___ Data section

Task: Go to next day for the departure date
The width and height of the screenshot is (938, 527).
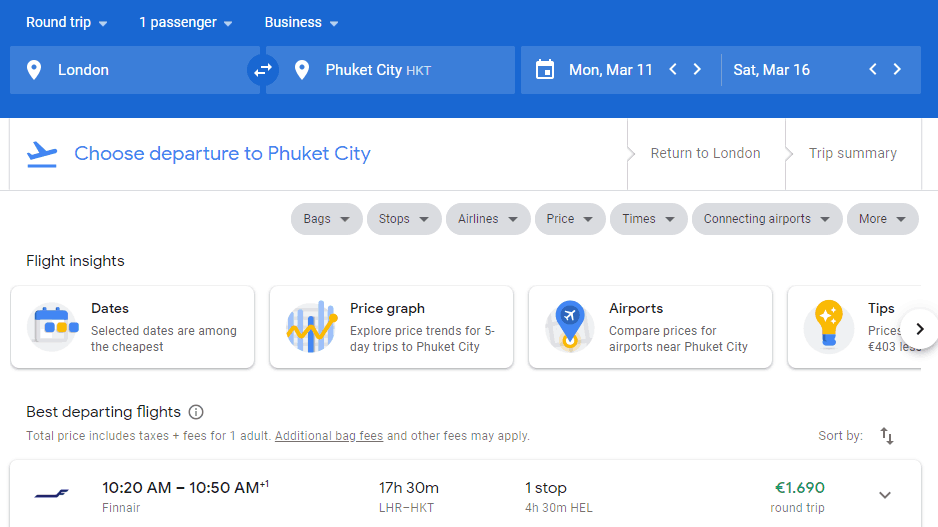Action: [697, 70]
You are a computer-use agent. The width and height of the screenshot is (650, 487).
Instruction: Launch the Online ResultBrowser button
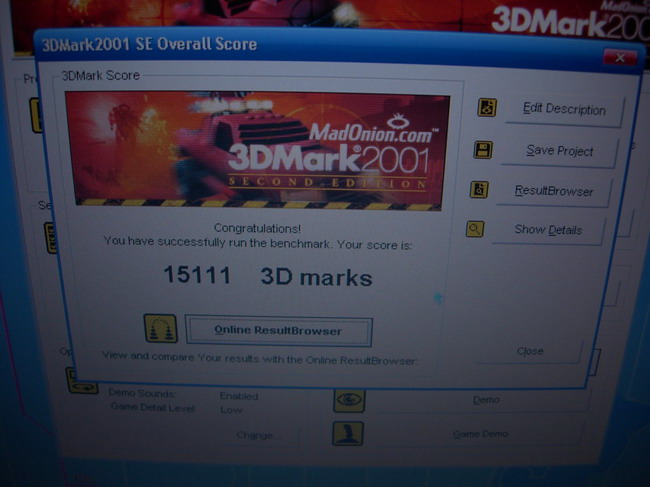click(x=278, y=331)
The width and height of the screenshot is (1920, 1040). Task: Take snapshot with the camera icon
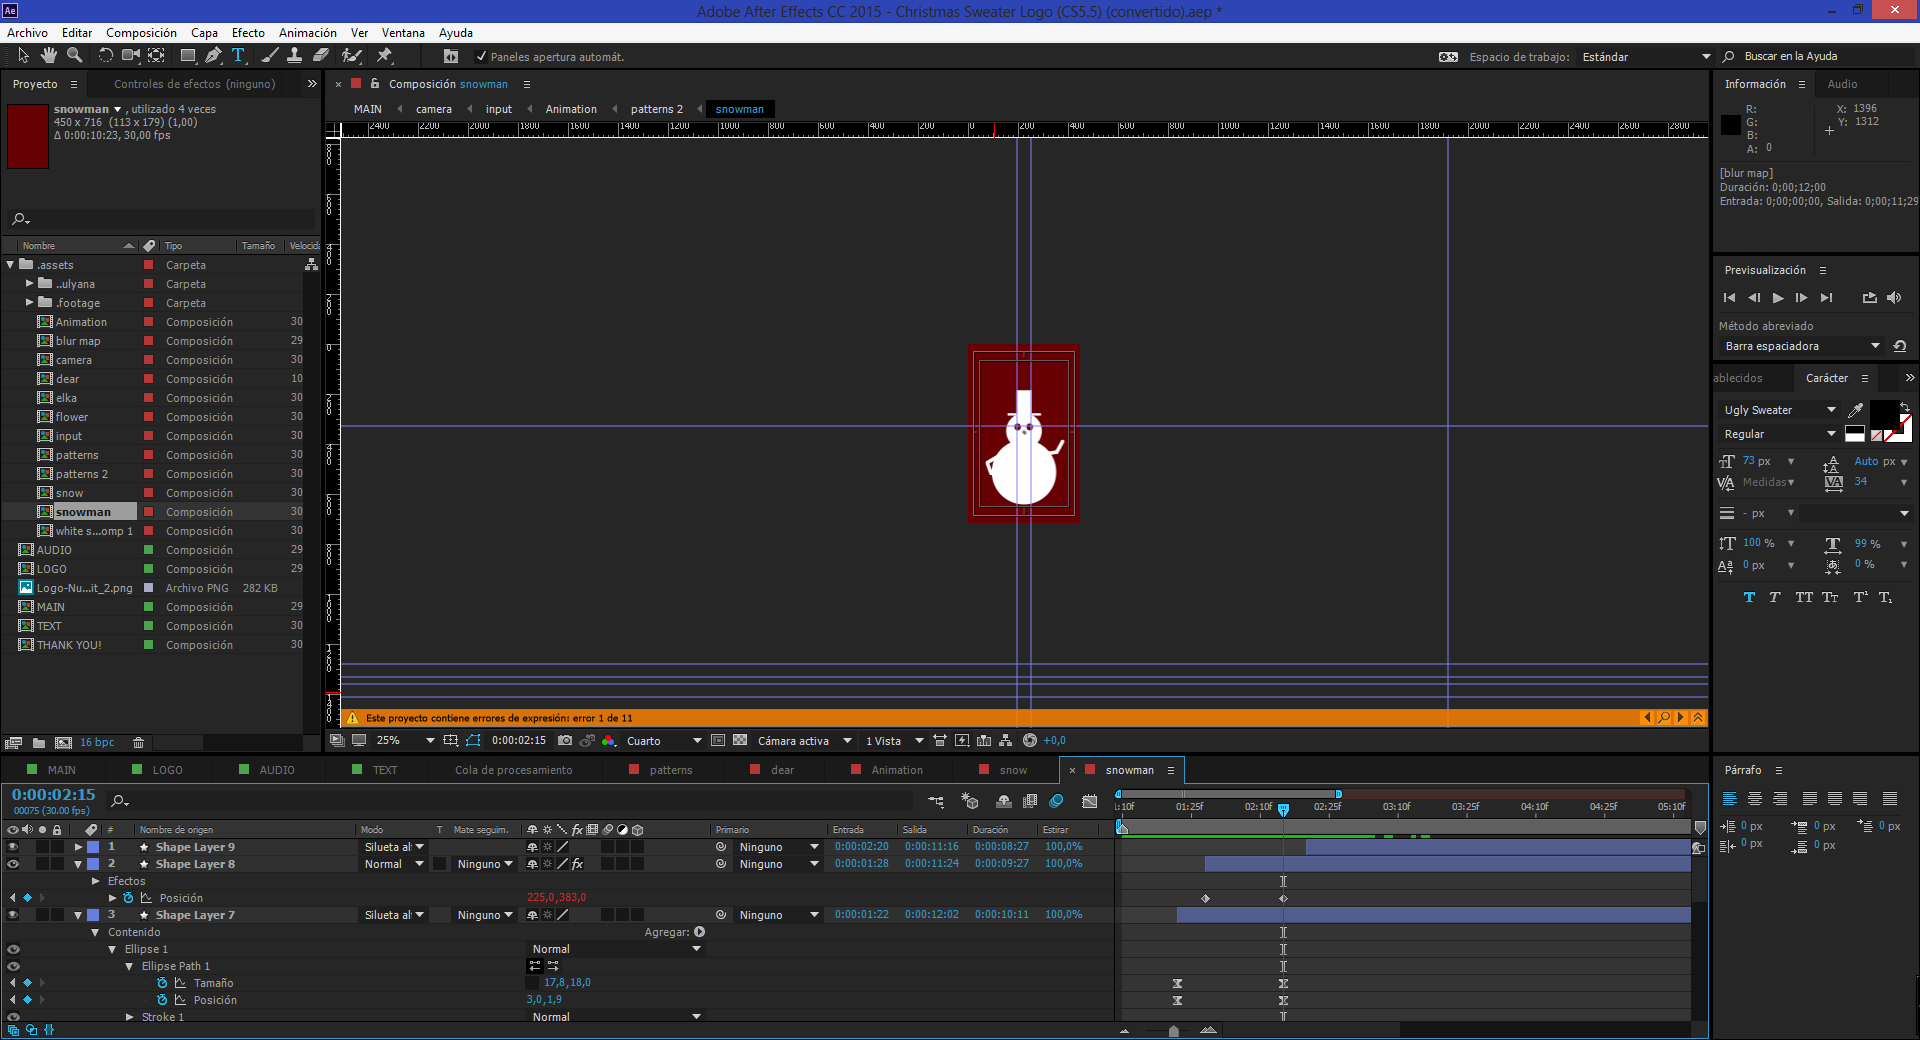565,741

______
___ Data section

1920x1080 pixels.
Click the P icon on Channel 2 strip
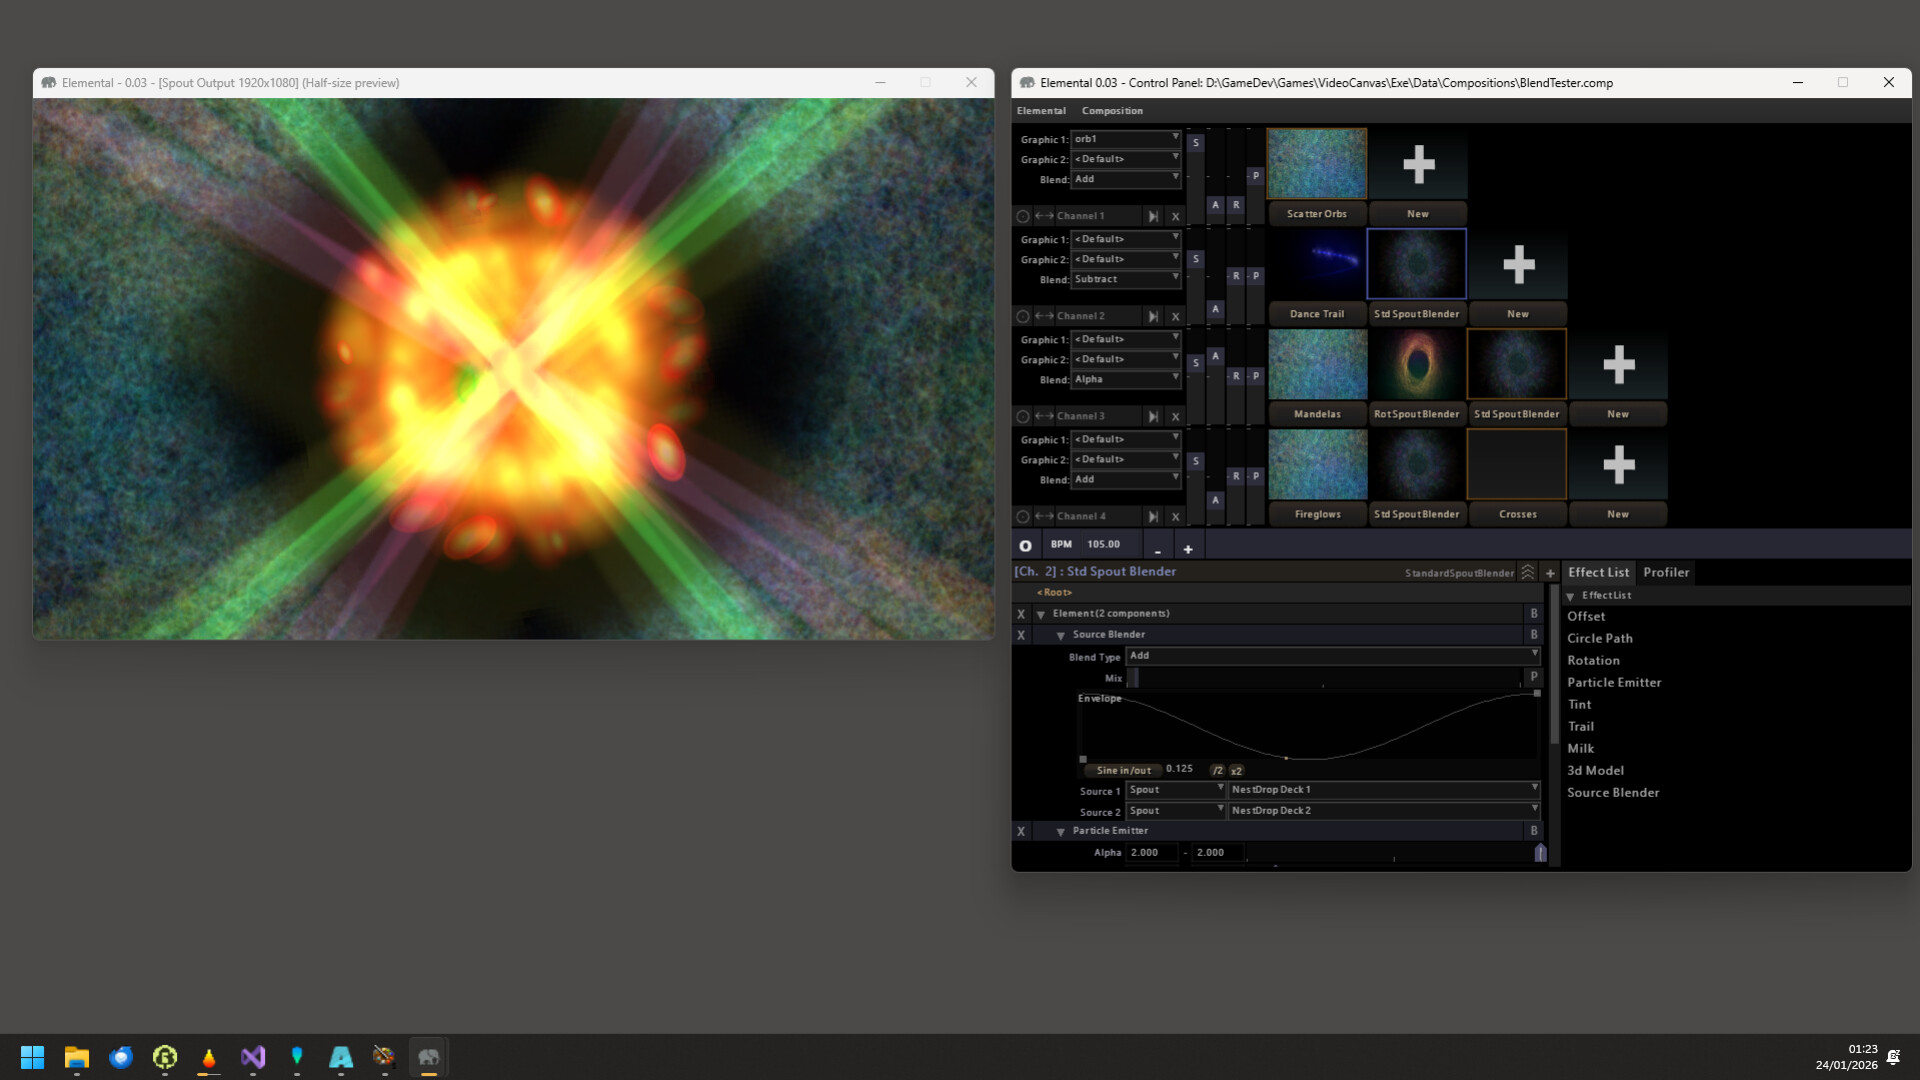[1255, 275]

______

» **Directions**
Please copy the data from the line with "1920x1080 pixels." up to and including the line with "[1255, 275]", word for word. Leave the pictures out.

» **Output**
1920x1080 pixels.
Click the P icon on Channel 2 strip
[1255, 275]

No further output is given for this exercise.